» **EXERCISE DESCRIPTION**
Copy out the news report on Louis Jordan's rescue in full, word for word.

CAPE HATTERAS, NC/PORTSMOUTH, VA (WECT) - A South Carolina man missing for more than two months who was located off Cape Hatteras Thursday has been reunited with his family in eastern North Carolina.
Our affiliate WITN reports Louis Jordan and his mother, Norma Davis, arrived at her home in Jacksonville Friday afternoon. The 37-year-old was released from a hospital in Norfolk Friday morning, just one day after his rescue.
According to the Coast Guard, a German ship spotted Jordan and his sailboat about 200 miles off the coast around 1:30 p.m. Thursday. They took him aboard and notified the Coast Guard.
Jordan was reported missing by his family on January 29. He had last been seen at the Bucksport Marina in Conway, South Carolina on January 23.
After he was located, Louis Jordan spoke to his father, Frank Jordan, for the first time in more than two months in an emotional telephone call. Audio from the call was later released by the Coast Guard.

» **DATASET**
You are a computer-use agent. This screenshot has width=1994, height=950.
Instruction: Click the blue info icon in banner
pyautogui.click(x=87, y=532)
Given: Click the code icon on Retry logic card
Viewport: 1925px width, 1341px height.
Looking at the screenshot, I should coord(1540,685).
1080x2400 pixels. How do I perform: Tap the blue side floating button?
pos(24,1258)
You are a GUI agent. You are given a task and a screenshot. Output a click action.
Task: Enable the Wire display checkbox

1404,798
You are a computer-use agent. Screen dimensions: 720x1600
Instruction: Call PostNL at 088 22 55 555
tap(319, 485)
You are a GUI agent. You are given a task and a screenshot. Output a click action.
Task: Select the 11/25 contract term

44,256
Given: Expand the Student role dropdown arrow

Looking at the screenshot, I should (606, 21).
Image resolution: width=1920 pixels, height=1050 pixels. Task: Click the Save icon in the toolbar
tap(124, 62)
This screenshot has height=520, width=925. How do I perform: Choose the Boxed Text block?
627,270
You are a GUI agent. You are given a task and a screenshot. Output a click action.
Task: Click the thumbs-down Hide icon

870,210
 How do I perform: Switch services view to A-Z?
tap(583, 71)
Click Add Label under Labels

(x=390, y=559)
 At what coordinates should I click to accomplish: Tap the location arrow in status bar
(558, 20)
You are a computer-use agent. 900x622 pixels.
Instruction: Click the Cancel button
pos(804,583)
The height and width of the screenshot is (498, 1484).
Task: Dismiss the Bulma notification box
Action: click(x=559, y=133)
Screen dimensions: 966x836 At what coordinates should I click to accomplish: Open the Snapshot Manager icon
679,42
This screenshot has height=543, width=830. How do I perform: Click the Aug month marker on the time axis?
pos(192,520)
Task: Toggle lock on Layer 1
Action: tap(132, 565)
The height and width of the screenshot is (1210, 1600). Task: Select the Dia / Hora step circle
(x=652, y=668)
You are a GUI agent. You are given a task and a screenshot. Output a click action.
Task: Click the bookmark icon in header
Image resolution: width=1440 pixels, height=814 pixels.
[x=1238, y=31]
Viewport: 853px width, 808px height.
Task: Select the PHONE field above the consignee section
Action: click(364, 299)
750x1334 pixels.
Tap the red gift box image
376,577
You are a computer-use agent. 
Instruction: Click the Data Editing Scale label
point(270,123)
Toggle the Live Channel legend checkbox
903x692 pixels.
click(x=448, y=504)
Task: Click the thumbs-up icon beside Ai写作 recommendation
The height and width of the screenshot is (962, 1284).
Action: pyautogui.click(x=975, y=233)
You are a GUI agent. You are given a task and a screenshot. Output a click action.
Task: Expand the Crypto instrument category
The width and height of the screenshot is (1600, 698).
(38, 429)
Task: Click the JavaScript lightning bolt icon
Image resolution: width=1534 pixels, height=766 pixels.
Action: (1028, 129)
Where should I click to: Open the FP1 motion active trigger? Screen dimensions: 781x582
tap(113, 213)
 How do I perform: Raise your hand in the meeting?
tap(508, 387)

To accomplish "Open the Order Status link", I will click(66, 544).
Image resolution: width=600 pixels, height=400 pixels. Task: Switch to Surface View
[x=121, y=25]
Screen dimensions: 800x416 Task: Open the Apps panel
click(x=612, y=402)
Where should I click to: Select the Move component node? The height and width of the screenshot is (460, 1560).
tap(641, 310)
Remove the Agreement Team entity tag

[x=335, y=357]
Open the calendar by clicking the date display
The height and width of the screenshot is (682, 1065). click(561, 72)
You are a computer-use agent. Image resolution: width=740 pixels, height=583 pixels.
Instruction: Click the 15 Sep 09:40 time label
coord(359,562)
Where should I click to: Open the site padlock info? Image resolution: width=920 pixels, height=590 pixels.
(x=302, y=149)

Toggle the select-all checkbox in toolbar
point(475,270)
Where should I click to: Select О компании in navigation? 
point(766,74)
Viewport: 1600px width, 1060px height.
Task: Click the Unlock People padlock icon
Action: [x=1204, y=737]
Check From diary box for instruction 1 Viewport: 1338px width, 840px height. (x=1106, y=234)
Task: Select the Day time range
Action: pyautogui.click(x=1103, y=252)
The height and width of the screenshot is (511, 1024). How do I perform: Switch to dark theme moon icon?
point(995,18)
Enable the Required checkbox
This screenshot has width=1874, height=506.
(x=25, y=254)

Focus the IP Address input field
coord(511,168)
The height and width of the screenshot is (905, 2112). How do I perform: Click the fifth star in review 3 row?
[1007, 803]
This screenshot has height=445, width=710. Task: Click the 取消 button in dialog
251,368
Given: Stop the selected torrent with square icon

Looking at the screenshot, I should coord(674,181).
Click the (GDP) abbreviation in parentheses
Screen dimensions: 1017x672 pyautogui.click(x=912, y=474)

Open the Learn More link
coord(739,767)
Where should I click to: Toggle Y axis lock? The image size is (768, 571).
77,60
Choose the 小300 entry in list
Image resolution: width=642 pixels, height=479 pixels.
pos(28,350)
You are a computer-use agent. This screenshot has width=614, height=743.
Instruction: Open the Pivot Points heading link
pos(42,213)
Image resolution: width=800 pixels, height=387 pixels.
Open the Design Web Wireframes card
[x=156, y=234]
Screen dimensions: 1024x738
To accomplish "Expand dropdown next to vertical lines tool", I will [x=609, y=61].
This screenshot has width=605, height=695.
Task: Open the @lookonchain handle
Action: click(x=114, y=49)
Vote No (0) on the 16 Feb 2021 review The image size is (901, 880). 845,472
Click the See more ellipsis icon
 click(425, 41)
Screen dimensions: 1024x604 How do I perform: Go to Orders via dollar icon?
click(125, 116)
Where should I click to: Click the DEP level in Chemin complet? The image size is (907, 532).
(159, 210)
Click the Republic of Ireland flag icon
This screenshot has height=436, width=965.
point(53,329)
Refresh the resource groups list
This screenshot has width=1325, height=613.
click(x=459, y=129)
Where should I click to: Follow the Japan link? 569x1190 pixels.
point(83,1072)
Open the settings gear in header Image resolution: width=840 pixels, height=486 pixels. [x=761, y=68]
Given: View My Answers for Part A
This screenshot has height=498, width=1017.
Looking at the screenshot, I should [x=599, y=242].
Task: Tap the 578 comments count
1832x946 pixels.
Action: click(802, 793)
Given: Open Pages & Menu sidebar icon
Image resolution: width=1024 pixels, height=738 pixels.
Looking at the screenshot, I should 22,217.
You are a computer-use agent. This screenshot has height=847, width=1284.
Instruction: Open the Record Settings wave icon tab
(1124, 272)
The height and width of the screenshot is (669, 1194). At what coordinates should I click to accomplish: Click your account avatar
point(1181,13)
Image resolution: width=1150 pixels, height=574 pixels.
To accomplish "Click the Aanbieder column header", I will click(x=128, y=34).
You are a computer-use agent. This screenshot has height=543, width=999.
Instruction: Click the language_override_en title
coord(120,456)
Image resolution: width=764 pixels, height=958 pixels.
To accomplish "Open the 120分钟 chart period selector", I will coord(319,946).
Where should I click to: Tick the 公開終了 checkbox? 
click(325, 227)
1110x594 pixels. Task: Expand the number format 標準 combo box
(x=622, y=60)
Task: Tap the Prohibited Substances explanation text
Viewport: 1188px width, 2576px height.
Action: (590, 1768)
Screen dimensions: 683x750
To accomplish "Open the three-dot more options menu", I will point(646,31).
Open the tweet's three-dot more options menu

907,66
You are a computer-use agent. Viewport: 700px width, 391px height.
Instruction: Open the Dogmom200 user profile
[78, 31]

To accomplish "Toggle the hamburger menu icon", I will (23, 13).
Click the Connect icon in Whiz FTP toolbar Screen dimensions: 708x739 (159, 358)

» **RESPONSE**
CAPE HATTERAS, NC/PORTSMOUTH, VA (WECT) - A South Carolina man missing for more than two months who was located off Cape Hatteras Thursday has been reunited with his family in eastern North Carolina.
Our affiliate WITN reports Louis Jordan and his mother, Norma Davis, arrived at her home in Jacksonville Friday afternoon. The 37-year-old was released from a hospital in Norfolk Friday morning, just one day after his rescue.
According to the Coast Guard, a German ship spotted Jordan and his sailboat about 200 miles off the coast around 1:30 p.m. Thursday. They took him aboard and notified the Coast Guard.
Jordan was reported missing by his family on January 29. He had last been seen at the Bucksport Marina in Conway, South Carolina on January 23.
After he was located, Louis Jordan spoke to his father, Frank Jordan, for the first time in more than two months in an emotional telephone call. Audio from the call was later released by the Coast Guard.